What is Developmentally Appropriate Practice?

What is Developmentally Appropriate Practice?

The NAEYC defines Developmentally Appropriate Practice, also known as “DAP” as the following: “an approach to teaching grounded in the research on how young children develop and learn and in what is known about effective early education. Its framework is designed to promote young children’s optimal learning and development.”

DAP is not a curriculum, but rather an approach to teaching. In essence, it is the placing of focus on meeting children where they are developmentally and teaching from that starting point. It is necessary to meet a child where they are developmentally, otherwise the teaching one does is of no positive effect. For example, as a teacher you would not ask an infant to read you a book to promote literacy skills because it would undoubtedly be a waste of time. Instead you would likely read books with rhymes or speak in a way that varies vocabulary; this would be considered developmentally appropriate.

What are the Goals of DAP? (NAEYC)

  • Better prepare children for elementary school success
  • More effectively position teachers as key contributors to a child’s education
  • Reduce learning gaps between children of varying socioeconomic statuses
  • To meet children where they are developmentally, and empower them to reach their goals

There are 12 principles that make up DAP.  These 12 principles conveyed below come directly from the NAEYC.

  1. All areas of development and learning are important.
  2. Learning and development follow sequences.
  3. Development and learning proceed at varying rates.
  4. Development and learning result from an interaction of maturation and experience.
  5. Early experiences have profound effects on development and learning.
  6. Development proceeds toward greater complexity, self-regulation, and symbolic or representational capacities.
  7. Children develop best when they have secure relationships.
  8. Development and learning occur in and are influenced by multiple social and cultural contexts.
  9. Children learn in a variety of ways.
  10. Play is an important vehicle for developing self-regulation and promoting language, cognition, and social competence.
  11. Development and learning advance when children are challenged.
  12. Children’s experiences shape their motivation and approaches to learning.

These principles will help you decide whether an educational activity is appropriate for children.

What Knowledge Is Necessary to Utilize DAP?

To effectively utilize DAP, it is essential that you understand the ages and stages of child development. I recommend that you utilize the Child Development Institute’s guide to the ages and stages of child development. This resource provides you with ample information pertaining to each stage of development, so that you can tailor activities to be appropriate.

What about personalizing instruction?

Personalization is a key component of DAP.  Although there are stages of child development, each child is unique, and develops slightly differently.  It is important to recognize this fact, and plan instruction to be tailored to each child. For example, children at the age of three are learning logical reasoning skills, but some three-year olds reason much better than others. We must challenge those who are advanced, and empower, encourage, and work to tailor instruction to begin developing these essential skills. Activities aimed at promoting a certain skill or ability should be adapted to fit a child’s development.

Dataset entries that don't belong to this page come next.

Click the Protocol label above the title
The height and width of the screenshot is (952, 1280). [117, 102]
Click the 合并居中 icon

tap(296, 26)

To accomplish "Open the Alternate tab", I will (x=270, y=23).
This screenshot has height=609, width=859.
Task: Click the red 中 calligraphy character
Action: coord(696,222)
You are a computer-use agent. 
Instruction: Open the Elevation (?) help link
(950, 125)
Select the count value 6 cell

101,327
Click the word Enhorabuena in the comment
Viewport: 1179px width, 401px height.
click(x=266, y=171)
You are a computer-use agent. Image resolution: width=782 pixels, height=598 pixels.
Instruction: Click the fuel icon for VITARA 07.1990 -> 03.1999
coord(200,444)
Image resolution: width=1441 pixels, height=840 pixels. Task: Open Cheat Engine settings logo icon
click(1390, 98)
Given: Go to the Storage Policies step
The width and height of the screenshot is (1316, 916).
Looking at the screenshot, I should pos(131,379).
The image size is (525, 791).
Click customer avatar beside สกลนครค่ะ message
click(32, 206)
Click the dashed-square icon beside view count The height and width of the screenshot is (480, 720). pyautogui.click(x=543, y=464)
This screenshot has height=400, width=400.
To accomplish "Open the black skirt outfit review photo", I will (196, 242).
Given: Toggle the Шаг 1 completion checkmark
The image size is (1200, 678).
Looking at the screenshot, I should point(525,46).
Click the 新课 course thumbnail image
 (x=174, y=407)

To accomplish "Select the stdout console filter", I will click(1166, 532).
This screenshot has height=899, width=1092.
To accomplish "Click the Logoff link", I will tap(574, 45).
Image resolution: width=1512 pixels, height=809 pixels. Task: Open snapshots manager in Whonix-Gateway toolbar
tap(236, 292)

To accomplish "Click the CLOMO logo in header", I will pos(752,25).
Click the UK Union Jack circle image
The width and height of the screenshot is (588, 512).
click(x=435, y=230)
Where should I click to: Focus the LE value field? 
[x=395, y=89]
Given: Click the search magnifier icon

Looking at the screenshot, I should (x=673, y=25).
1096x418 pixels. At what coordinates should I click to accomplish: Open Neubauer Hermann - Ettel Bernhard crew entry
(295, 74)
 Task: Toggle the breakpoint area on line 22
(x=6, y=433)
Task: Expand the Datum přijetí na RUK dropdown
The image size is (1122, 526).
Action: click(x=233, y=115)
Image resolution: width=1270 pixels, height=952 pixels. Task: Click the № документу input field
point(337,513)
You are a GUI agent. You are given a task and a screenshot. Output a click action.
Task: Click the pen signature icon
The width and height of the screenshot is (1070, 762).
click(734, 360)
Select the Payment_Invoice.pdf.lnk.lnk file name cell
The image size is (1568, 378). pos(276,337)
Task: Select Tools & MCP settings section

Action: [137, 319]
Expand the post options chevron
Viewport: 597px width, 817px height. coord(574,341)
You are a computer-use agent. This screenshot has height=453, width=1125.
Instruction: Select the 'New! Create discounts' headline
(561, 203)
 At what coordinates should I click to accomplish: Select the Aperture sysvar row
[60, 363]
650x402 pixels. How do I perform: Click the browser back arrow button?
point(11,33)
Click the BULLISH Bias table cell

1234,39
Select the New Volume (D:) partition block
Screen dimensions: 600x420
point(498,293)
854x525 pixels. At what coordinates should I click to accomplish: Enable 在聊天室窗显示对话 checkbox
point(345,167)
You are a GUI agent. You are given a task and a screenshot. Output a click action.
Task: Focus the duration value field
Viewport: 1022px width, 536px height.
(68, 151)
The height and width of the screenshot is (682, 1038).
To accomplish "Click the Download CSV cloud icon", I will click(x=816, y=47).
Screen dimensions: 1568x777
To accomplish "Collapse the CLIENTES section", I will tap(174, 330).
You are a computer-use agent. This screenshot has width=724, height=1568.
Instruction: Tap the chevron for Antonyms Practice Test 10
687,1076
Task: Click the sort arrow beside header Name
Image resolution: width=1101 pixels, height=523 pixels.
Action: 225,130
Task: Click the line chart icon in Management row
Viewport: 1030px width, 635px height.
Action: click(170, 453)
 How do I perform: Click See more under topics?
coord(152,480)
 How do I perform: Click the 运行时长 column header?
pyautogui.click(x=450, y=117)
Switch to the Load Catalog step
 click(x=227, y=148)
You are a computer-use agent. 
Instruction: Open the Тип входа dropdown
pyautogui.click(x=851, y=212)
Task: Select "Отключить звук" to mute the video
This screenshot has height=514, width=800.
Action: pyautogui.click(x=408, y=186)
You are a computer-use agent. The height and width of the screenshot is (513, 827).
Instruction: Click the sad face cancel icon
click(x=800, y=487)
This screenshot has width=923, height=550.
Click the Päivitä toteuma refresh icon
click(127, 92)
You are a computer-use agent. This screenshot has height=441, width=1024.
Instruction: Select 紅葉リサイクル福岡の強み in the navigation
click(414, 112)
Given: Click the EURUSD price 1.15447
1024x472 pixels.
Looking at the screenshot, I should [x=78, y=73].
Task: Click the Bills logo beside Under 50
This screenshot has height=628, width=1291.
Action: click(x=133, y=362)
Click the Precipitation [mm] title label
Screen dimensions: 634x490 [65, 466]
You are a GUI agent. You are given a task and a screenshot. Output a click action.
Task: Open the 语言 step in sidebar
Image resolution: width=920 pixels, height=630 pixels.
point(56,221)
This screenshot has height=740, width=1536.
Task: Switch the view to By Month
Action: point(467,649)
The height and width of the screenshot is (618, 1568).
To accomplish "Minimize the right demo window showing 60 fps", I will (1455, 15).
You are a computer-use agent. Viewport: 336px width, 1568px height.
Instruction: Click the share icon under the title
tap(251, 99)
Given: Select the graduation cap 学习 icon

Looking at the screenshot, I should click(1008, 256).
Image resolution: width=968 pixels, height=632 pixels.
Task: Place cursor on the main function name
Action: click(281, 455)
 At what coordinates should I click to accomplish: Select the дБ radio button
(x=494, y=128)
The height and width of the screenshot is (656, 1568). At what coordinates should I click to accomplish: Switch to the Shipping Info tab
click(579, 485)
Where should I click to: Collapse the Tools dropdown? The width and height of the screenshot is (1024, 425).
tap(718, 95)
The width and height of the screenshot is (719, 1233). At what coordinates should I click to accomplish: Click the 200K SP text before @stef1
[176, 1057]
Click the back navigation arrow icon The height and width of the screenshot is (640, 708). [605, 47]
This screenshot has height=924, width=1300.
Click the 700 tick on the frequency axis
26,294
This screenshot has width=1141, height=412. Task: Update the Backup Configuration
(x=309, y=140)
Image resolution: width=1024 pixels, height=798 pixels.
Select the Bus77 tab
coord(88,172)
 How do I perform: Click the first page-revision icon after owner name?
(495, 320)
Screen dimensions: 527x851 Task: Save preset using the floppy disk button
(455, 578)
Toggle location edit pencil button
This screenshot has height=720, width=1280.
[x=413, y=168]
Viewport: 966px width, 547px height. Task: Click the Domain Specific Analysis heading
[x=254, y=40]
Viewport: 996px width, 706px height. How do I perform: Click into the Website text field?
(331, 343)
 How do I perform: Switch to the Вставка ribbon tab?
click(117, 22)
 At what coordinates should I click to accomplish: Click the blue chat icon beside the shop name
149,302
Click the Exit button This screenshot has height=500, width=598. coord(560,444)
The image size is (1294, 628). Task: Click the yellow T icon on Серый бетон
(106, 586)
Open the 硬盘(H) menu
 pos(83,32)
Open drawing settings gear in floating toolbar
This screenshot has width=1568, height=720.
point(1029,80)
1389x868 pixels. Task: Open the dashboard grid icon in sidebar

Does culture play a role in DAP?

Yes, culture plays an important role in DAP. Children come from different backgrounds with different values, traditions, expectations, etc.  Culture makes up the bulk of who they are. For instruction to be DAP, it must take culture into account, and ensure that instruction acknowledges and respects the child’s culture and community outside of the center.

What are the Goals of DAP? (NAEYC)

  • Better prepare children for elementary school success
  • More effectively position teachers as key contributors to a child’s education
  • Reduce learning gaps between children of varying socioeconomic statuses
  • To meet children where they are developmentally, and empower them to reach their goals

Looking for an overview of DAP?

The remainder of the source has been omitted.